4.2 The analytical integrity of the platform
Here we proposed a detection and elimination algorithm for the presence of duplicate registrations or so called hidden duplicates (Saberwal, 2021). Our analysis revealed that 0.5% of all trials in the ICTRP remained undetected hidden duplicates. This percentage marks a significant decline compared to the 5% detected in a 2016 paper (van Valkenhoef et al., 2016). The vast majority of these hidden duplicates were found in the EUCTR database (82.9%), while ClinicalTrials.gov had a much lower number of within-registries duplicates (4.7%). Other databases had relatively small numbers of hidden duplicates, with CTRI having the largest at 1.8%. Interestingly, the largest overlap between databases was found between DRKS and ClinicalTrials.gov; together, these databases contained 3.9% of the hidden duplicates found in both databases (Figure 3). Over the years, ICTRP has continuously introduced new strategies to identify duplicate trials, such as the “prospective registration” field. These measures have contributed to significant improvements in the detection of duplicate trials.

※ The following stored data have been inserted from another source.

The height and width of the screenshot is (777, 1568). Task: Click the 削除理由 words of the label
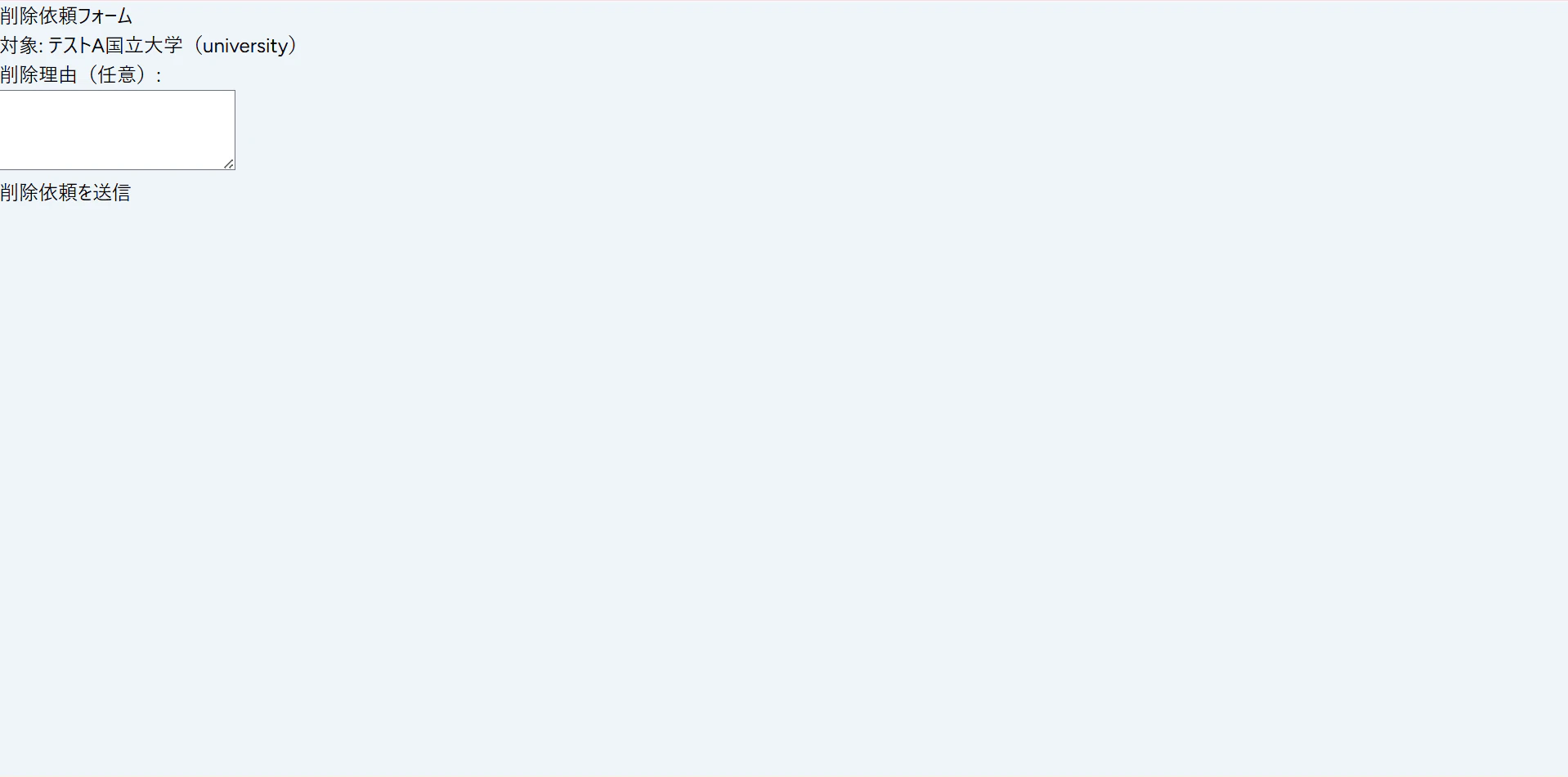tap(38, 75)
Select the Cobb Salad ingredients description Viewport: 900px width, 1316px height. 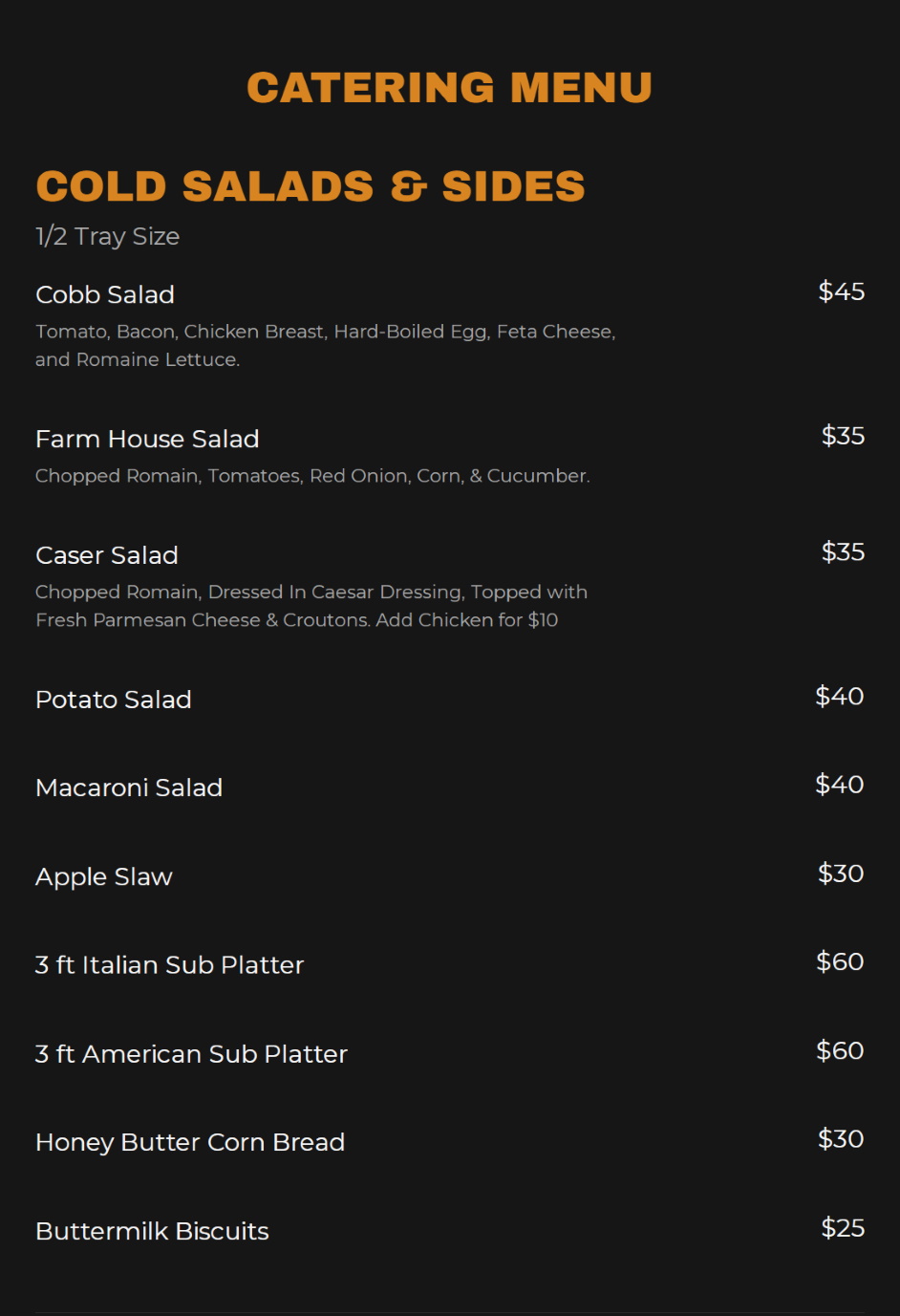(325, 345)

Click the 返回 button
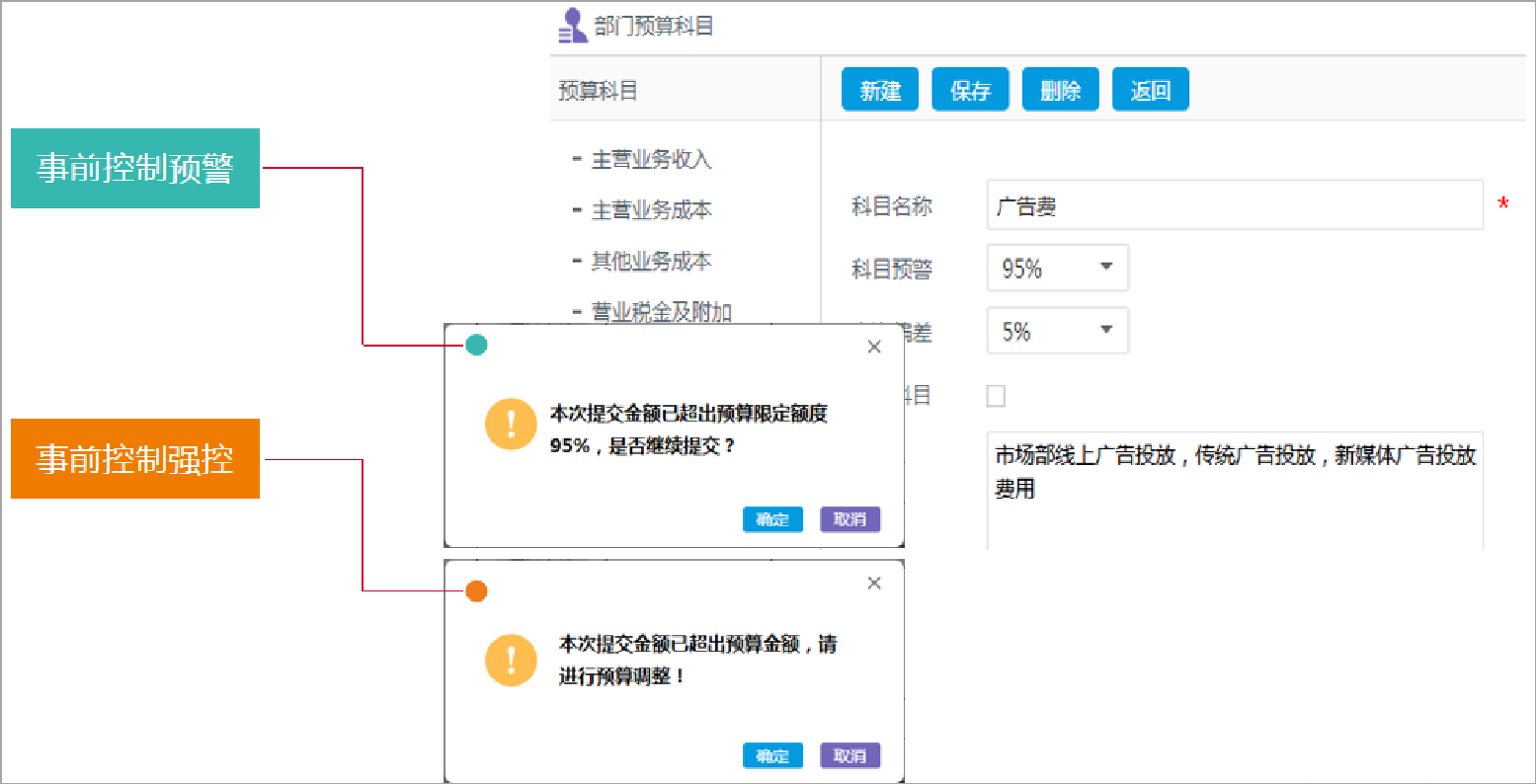(1150, 89)
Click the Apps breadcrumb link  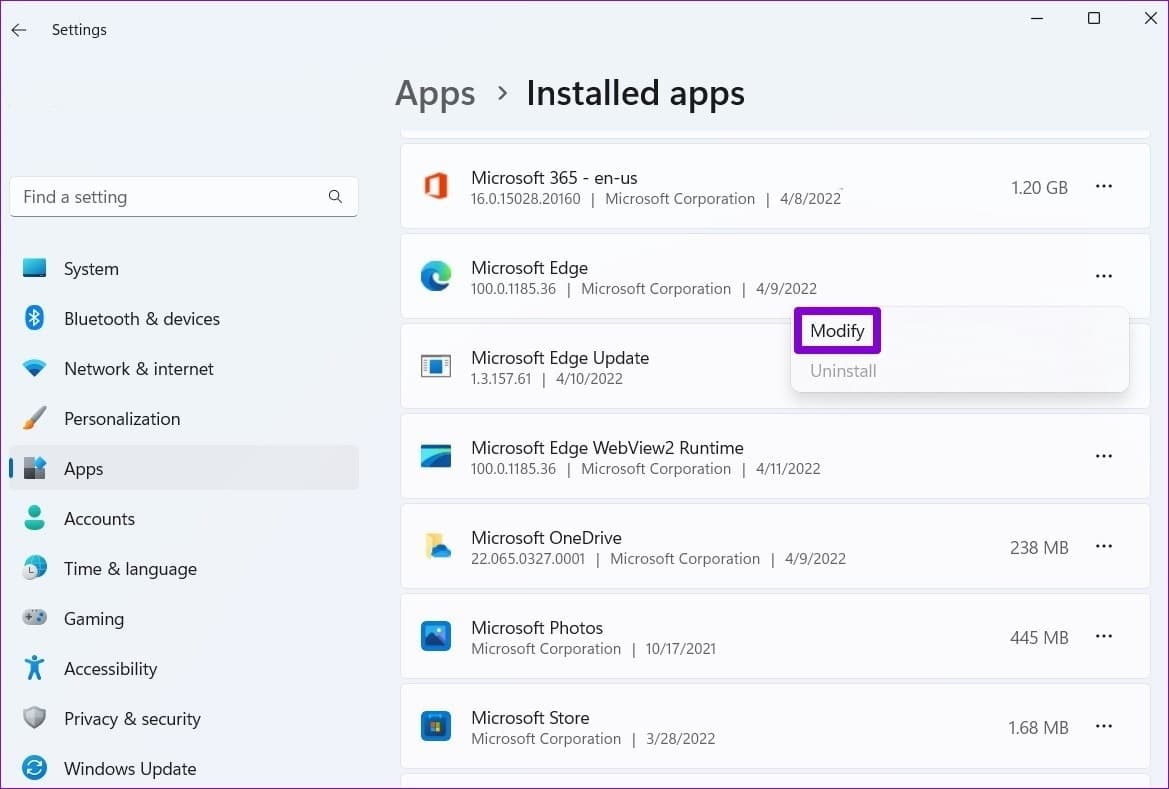point(435,94)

During our analysis of clinical trial data, we faced a significant challenge related to sections that contained information on interventions and drugs used in these trials. To assess trends in specific drugs, we developed a program based on word matching between the intervention section and DrugBank or NIH DIP. However, the results we obtained were surprising, particularly for non-ClinicalTrials.gov databases. For instance, DrugBank often identified words unrelated to drugs or interventional trials, such as “date,” “sage,” “corn,” “pea,” “fica,” and “honey.” Although NIH DIP identified a smaller number of non-drug words, we still noted terms like “tempo,” “calcium,” and “levan” in non-ClinicalTrials.gov databases. Interestingly, NIH DIP did not identify any non-drug words in the top interventions on clinicaltrials.gov. Some of these words could be classified as nutraceuticals, but others like “date” and “tempo” could not be attributed to any such category. Thus, to perform an all-encompassing analysis of drug trends, we have two potential options. Firstly, we could apply more sophisticated drug recognition techniques that require advanced programming, or secondly, we could engage in a manual curation or “cleaning” process of the ICTRP, DrugBank, and NIH DIP (Piliouras et al., 2013; Javed et al., 2021). However, this is a complex task that requires significant effort. It is notable that while comparing ClinicalTrials.gov and the ICTRP platform, ClinicalTrials.gov stands out as having a more automated system of data entry, whereas the ICTRP remains dependent on a less structured and standardized system. This difference is largely due to the varying standards in the initial registries. Standardization of fields like specified conditions and interventions, as well as improvements in duplicate identification, could significantly enhance the platform (van Valkenhoef et al., 2016; Kumari et al., 2020; Saberwal, 2021; Thiele et al., 2021).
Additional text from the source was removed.